Nova York está enfrentando desafios semelhantes. Uma pesquisa da Quinnipiac University divulgada neste mês descobriu que quatro em cada dez residentes não se sentem seguros na cidade, enquanto as mudanças para o trabalho híbrido deixaram as torres de escritórios do centro parcialmente vazias.

É também o lar de uma das maiores taxas de imposto de renda entre os estados dos EUA, e os legisladores progressistas do estado propuseram um imposto sobre a riqueza inédito.

Cresce a vacância no Upper East Side

O Upper East Side de Manhattan, em particular, viu o número de casas disponíveis para venda aumentar desde a pandemia, disse Brian Meier, corretor associado da Christie’s International Real Estate NYC. Esse bairro teve valores caindo 8,8% nos últimos três anos, segundo Zillow.

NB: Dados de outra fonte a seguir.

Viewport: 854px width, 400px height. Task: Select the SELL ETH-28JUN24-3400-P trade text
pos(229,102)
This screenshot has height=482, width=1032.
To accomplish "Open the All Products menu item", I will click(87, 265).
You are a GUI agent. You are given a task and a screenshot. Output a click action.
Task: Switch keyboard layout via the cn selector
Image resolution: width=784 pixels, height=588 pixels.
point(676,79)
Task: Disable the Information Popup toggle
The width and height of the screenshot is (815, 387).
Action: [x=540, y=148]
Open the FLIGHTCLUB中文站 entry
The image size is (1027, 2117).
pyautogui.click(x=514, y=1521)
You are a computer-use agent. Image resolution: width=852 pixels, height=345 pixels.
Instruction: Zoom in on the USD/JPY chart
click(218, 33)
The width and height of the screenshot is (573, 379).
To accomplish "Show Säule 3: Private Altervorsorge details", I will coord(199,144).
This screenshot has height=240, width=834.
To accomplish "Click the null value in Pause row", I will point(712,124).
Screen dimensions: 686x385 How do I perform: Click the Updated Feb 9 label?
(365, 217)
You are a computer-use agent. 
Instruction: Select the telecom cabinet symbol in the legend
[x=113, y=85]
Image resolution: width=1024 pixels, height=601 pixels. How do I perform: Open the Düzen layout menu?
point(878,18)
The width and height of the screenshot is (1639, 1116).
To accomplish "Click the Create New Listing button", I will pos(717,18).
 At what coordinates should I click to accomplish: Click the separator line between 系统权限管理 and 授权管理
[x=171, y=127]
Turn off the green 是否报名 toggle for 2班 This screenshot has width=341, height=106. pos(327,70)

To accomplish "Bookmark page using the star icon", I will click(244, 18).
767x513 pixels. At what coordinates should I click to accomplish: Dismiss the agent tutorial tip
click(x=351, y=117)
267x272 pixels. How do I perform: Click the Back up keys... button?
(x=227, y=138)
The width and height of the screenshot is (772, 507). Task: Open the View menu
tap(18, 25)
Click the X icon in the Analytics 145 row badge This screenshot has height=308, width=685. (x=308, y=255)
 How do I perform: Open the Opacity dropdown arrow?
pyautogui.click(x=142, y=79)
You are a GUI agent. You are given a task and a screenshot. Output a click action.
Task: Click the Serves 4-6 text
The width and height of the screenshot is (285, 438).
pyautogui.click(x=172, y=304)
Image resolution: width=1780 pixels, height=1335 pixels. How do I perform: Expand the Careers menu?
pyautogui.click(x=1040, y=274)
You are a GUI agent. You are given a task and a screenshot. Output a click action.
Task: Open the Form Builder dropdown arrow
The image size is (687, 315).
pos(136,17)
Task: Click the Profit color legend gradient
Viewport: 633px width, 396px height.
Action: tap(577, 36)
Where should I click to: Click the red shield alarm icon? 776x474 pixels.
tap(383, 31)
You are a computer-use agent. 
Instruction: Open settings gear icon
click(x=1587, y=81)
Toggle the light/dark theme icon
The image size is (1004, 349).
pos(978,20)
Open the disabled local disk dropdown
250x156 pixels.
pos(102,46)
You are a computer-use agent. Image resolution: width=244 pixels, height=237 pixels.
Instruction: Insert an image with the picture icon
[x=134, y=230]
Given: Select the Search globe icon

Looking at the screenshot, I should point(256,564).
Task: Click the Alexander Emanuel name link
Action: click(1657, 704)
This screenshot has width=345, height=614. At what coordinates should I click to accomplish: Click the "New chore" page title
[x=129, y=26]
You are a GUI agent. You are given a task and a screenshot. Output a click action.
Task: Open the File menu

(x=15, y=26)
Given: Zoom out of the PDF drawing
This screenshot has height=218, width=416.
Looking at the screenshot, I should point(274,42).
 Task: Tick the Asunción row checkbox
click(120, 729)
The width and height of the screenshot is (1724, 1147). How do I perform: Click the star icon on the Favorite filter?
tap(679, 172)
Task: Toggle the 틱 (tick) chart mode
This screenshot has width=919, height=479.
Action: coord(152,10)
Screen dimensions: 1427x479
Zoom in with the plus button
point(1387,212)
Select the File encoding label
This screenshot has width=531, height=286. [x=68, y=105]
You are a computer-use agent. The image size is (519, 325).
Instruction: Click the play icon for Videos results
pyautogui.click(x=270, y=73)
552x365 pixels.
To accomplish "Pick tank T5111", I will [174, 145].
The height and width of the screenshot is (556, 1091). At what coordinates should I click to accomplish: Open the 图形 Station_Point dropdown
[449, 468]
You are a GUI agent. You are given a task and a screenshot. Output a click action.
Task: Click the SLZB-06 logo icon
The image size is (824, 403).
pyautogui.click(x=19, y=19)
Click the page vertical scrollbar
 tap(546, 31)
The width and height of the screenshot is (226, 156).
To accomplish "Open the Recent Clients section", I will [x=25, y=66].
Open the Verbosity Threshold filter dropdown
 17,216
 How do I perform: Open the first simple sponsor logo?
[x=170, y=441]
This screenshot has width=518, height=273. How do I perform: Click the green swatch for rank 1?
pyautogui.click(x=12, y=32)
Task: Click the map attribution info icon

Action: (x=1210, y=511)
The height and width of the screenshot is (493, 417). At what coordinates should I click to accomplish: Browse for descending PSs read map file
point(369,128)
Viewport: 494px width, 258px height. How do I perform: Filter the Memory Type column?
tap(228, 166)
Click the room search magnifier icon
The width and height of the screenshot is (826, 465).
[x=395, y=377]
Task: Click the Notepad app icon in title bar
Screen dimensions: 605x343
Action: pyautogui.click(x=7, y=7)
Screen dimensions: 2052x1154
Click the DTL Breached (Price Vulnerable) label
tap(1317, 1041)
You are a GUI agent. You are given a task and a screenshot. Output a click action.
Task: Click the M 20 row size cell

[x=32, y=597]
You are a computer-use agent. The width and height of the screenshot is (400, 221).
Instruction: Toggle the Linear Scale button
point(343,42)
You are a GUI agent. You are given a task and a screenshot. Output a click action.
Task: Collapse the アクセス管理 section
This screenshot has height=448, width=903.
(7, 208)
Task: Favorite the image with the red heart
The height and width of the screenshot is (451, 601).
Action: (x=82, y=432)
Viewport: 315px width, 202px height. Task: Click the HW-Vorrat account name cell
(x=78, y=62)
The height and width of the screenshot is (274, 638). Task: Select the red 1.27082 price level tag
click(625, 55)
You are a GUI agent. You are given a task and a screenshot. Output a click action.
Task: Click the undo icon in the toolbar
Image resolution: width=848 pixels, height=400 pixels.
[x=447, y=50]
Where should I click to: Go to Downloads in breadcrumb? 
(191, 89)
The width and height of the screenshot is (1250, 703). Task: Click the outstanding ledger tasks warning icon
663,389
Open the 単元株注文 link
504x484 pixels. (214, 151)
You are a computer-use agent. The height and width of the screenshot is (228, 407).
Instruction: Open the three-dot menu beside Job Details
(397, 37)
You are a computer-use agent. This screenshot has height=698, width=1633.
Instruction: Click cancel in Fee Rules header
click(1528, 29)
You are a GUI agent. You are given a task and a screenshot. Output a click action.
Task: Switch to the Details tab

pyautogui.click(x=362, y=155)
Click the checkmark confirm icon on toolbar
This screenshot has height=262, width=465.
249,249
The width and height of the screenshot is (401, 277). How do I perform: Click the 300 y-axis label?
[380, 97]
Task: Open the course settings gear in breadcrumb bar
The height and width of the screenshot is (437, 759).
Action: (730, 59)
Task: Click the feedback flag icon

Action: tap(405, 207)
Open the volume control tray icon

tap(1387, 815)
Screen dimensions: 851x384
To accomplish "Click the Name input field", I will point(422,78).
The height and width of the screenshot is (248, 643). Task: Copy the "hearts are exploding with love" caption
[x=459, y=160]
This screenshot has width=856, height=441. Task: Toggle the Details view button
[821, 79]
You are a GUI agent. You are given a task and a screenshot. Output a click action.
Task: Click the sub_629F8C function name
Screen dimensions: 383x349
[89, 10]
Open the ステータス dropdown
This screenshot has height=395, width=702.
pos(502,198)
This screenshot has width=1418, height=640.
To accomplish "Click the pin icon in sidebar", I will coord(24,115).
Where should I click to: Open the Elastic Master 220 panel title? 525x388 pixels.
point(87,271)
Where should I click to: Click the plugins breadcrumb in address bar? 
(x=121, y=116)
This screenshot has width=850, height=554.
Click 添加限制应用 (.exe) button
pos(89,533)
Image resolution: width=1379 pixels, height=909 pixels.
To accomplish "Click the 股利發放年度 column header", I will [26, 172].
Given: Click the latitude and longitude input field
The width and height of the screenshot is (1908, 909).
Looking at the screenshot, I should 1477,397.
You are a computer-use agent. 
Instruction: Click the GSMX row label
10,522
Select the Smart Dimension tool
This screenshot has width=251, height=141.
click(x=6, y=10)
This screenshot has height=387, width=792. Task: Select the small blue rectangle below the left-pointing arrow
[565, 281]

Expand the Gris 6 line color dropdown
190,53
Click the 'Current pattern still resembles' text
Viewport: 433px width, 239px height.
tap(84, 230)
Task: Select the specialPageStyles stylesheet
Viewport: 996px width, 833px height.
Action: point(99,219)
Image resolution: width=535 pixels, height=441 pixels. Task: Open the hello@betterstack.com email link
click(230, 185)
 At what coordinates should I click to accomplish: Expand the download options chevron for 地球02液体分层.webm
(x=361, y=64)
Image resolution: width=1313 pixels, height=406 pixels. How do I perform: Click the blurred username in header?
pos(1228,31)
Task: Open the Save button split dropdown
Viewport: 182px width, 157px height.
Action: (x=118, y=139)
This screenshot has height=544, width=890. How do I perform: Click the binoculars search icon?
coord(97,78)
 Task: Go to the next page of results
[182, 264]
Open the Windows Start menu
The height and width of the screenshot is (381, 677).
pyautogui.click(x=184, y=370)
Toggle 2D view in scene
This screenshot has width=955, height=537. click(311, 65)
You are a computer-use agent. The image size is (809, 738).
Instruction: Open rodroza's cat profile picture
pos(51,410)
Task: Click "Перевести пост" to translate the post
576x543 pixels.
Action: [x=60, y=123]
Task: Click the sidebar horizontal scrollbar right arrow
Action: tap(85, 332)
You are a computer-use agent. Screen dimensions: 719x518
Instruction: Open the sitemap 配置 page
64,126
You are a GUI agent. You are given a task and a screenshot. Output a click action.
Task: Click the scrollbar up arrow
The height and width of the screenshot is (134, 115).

A cidade ainda abriga uma forte demanda por imóveis de luxo — o mercado de residências urbanas do Brooklyn , por exemplo, está prosperando porque as pessoas querem mais espaço ao ar livre e uma vibração de bairro, disse Meier. Mais fundamentalmente, as pessoas ricas sempre terão a necessidade de estar no centro financeiro mundial.

“É a capital cultural da América e uma das capitais culturais do mundo”, disse Meier. “Estou conversando com muitos compradores que saíram de Nova York em 2020 e já falam em voltar, seja uma segunda casa ou residência principal.”

Ainda assim, na Flórida, os recém-chegados continuam chegando, disse Tim Savage, proprietário da Gulf Coast International Properties, uma imobiliária de luxo em Naples.

A cidade — onde os valores em bairros como Royal Harbour, Coquina Sands e Old Naples mais que dobraram nos últimos três anos — costumava ser particularmente popular entre os habitantes do meio-oeste, mas agora está vendo pessoas chegando de todo os EUA, disse ele.

Savage está vendendo uma propriedade de US$ 99 milhões localizada na praia e a uma curta distância do centro da cidade. É um preço alto para o mercado de Naples, e o comprador pode transformar a propriedade em diferentes lotes ou em uma grande casa. Ele disse que recebeu duas ofertas até o final de janeiro.

“Não vejo os fundamentos subjacentes do motivo pelo qual vimos compradores indo embora, embora as restrições da covid tenham diminuído”, disse ele. “Depois que o interruptor foi acionado, não sei como você o desliga.”